Das Bauwerk besteht aus einem Feldsteinmauerwerk, das nur an der Vorderseite verputzt ist. Der dreiseitige Ostschluss sowie der romanische Westturm aus dem frühen 12. Jahrhundert prägen das äußere Erscheinungsbild. Im Jahr des Anschlusses des Turmes wurde auch der Kirchenbau erweitert. Im 18. Jahrhundert kam der Anbau der Herrschaftsloge an der Nordseite hinzu. Die Fenster sind hölzern und orientieren sich an spätgotischen Mustern des Kirchenschiffs. Über dem Nordportal ist eine Stifterinschrift in renaissancehafter Architekturrahmung zu sehen.
Das Innere der Kirche ist weitgehend leer und stark vom Verfall geprägt. Dennoch sind Reste der ursprünglichen Ausstattung erhalten geblieben. Die Decke ist als Spiegelgewölbe gestaltet. Die Westempore entstand im Zuge eines Umbaus.
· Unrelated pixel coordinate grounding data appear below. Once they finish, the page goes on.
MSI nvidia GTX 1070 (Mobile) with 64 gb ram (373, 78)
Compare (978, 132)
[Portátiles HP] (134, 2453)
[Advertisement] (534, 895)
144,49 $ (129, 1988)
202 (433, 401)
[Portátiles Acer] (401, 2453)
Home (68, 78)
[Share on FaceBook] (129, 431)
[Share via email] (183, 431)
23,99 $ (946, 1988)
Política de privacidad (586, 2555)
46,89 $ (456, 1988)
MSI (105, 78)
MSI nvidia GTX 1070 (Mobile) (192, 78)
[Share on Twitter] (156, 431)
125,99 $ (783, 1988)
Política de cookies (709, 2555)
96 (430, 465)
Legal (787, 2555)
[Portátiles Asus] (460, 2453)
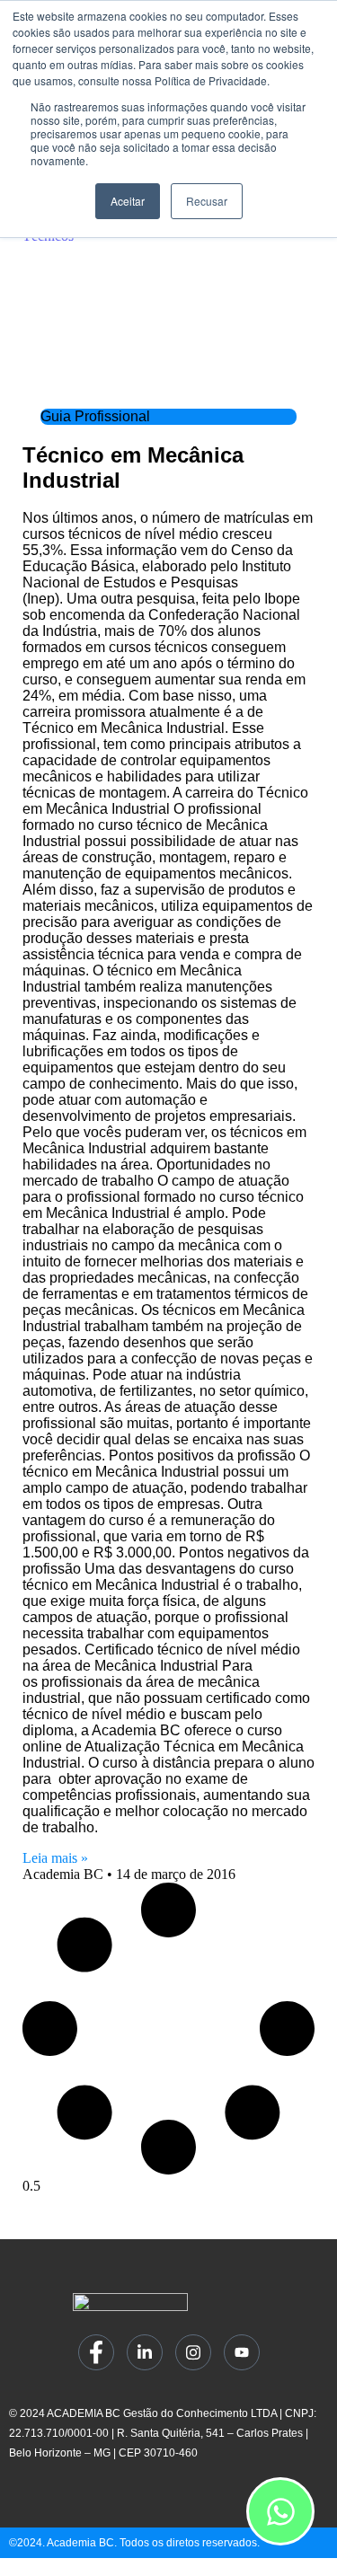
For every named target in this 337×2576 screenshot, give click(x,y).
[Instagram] (193, 2352)
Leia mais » (55, 1858)
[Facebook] (96, 2352)
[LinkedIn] (145, 2352)
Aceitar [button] (128, 200)
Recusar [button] (206, 200)
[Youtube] (242, 2352)
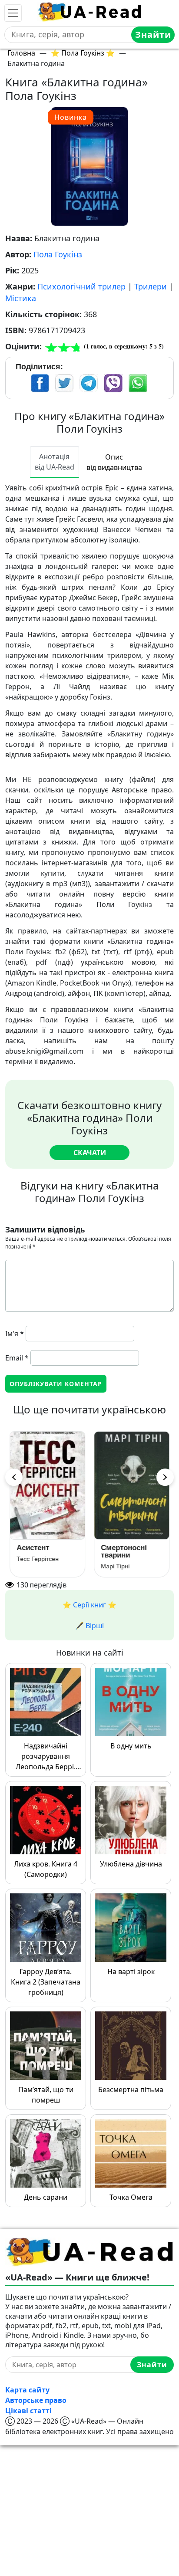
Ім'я (14, 1333)
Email (17, 1358)
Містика (20, 298)
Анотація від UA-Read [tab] (54, 462)
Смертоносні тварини (124, 1551)
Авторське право (35, 2400)
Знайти (153, 34)
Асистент (33, 1547)
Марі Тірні (115, 1566)
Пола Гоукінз (57, 254)
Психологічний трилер (81, 286)
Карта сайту (27, 2390)
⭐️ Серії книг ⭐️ (89, 1605)
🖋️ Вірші (89, 1625)
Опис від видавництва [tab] (114, 462)
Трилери (150, 286)
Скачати (89, 1152)
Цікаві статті (28, 2410)
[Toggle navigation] (13, 13)
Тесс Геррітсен (38, 1558)
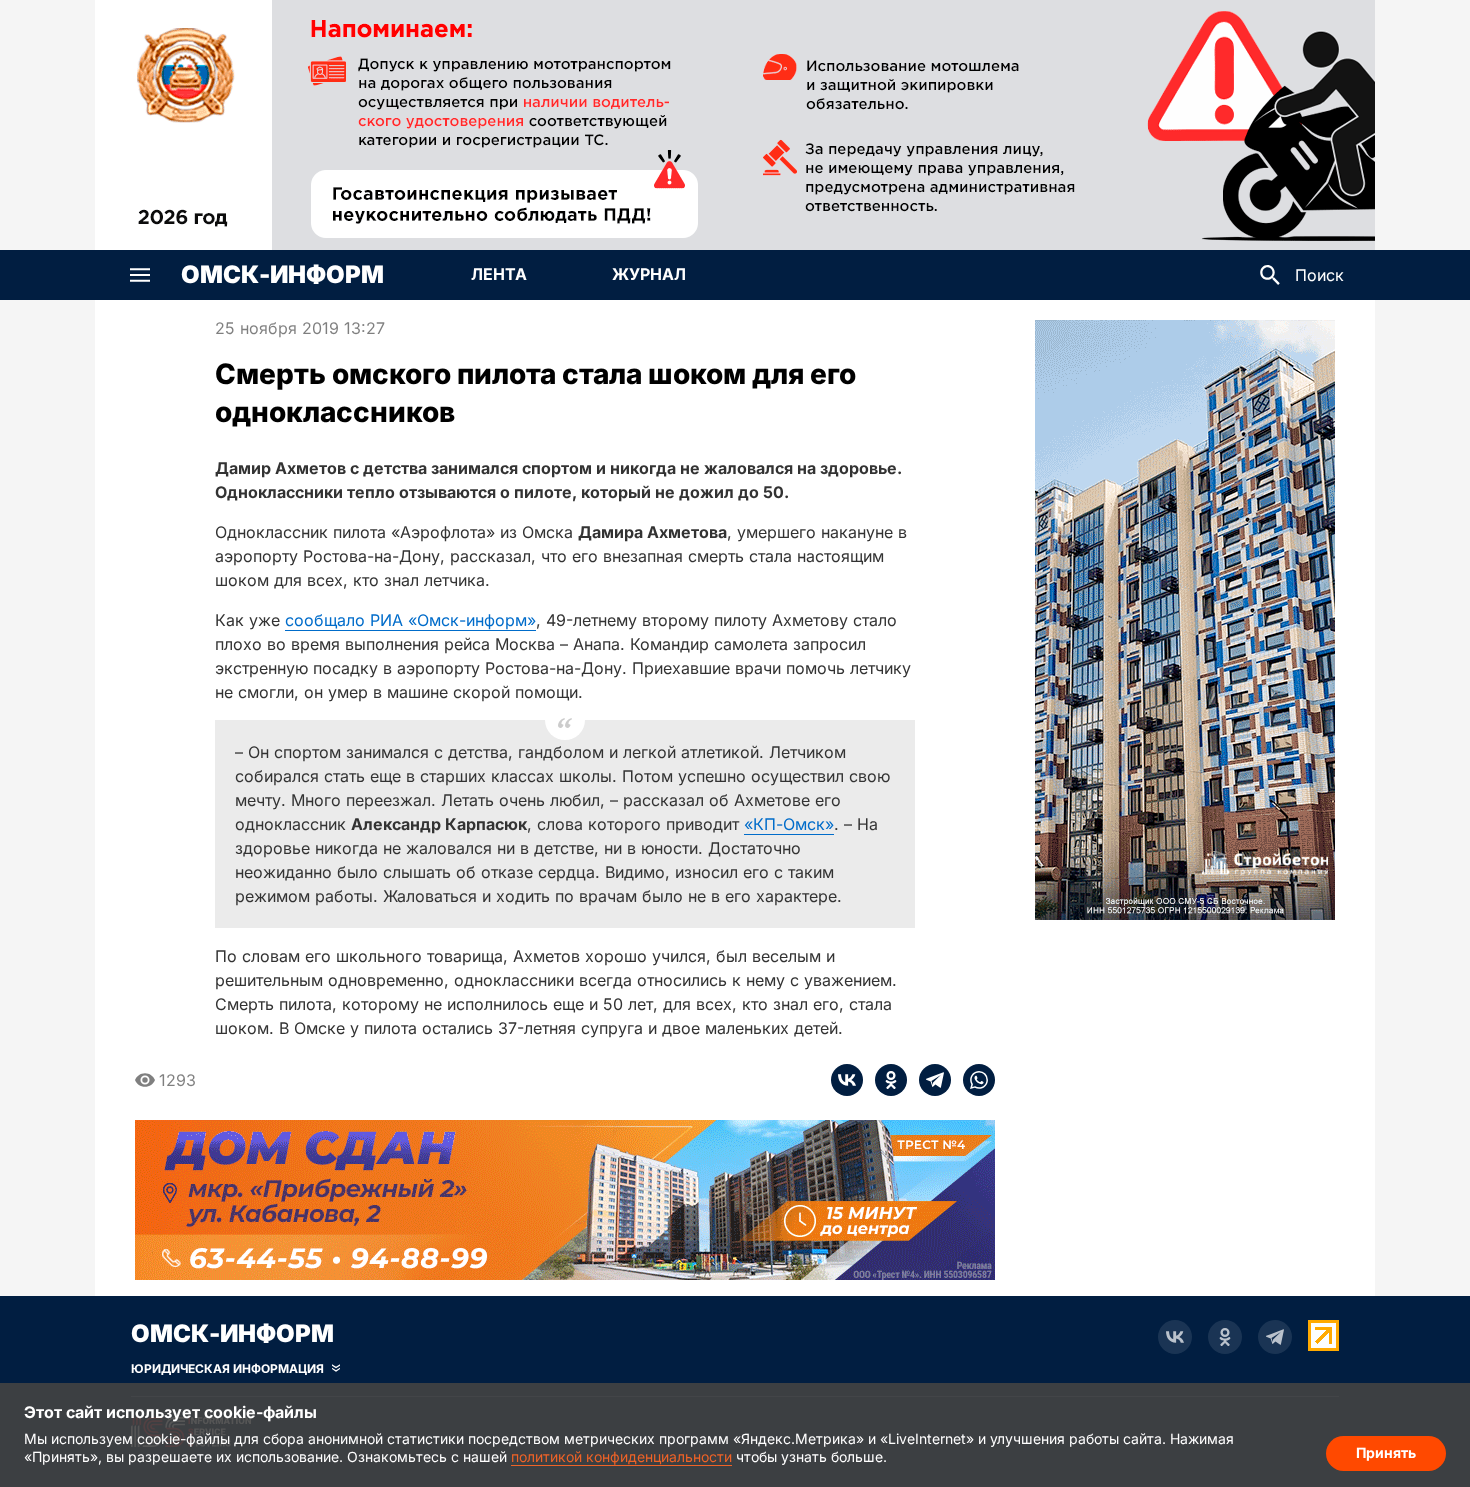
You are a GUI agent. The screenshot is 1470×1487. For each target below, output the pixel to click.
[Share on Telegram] (929, 1080)
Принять (1386, 1452)
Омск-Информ (282, 275)
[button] (140, 275)
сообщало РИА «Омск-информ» (410, 620)
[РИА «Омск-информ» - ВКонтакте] (1175, 1337)
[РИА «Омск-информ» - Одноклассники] (1225, 1337)
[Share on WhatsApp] (973, 1080)
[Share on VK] (847, 1080)
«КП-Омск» (789, 824)
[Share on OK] (885, 1080)
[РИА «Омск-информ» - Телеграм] (1275, 1337)
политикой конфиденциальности (621, 1456)
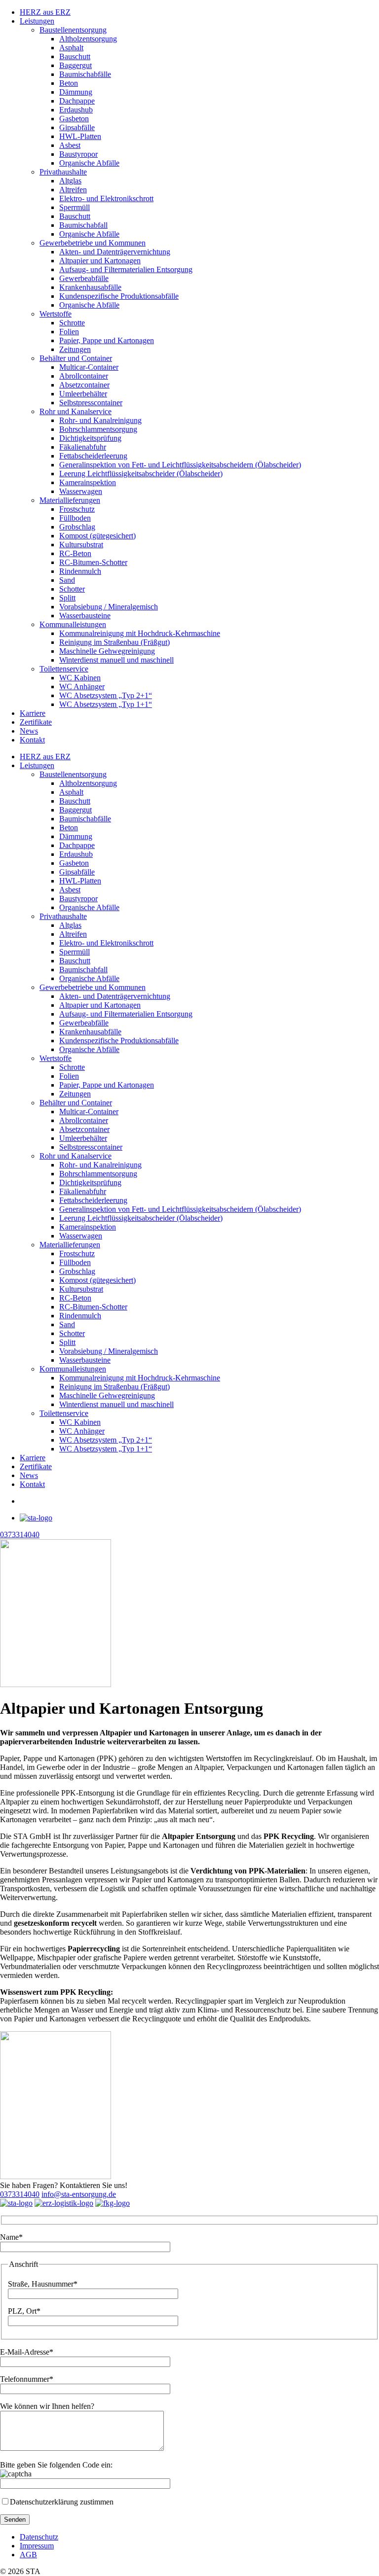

Der Kanzelaltar mit Durchgängen zeigt eine korinthische Pilasterordnung mit Akanthusverzierungen. In die Brüstung der Kanzeltreppe ist barocke Malerei aus dem 17. Jahrhundert eingelassen, vermutlich vom Orgelprospekt inspiriert. Zu den bemerkenswerten Objekten zählen eine kelchförmige Taufsteinkappe mit Reliefdarstellungen, ein bronzener Hängeleuchter aus dem 18. Jahrhundert sowie mehrere Epitaphien und Grabmäler adeliger Familien des 18. Jahrhunderts.
Nach mehreren Jahrzehnten ohne Nutzung wurde die Kirche in den 2010er Jahren schrittweise saniert. Seit 2013 engagiert sich die Kirchengemeinde Bebertal für den Erhalt des Gebäudes. Ab 2021 wird sie durch den Förderverein „Gutskirche Dönstedt“ e. V. unterstützt. Mehrere Bauphasen folgten, darunter die Sanierung des Westturms nach einem Sturmschaden am Dach im Jahr 2022. Die Glocke wurde im September 2023 nach 13 Jahren erstmals wieder geläutet. Seitdem trägt die Kirche offiziell den Namen St. Hubertus.
Die Gutskirche gilt als architektonisch und kunsthistorisch bedeutsames Zeugnis ländlicher Sakralbaukunst in Sachsen-Anhalt. Ihre ruhige Lage am Ortsrand macht sie zu einem Ort der Besinnung und kulturellen Erinnerung. Die laufenden Sanierungsarbeiten verdeutlichen den Erhaltungsaufwand, der notwendig ist, um dieses Kulturgut langfristig zu sichern. Gäste loben die historische Substanz, weisen jedoch auch auf den noch bestehenden Sanierungsbedarf hin.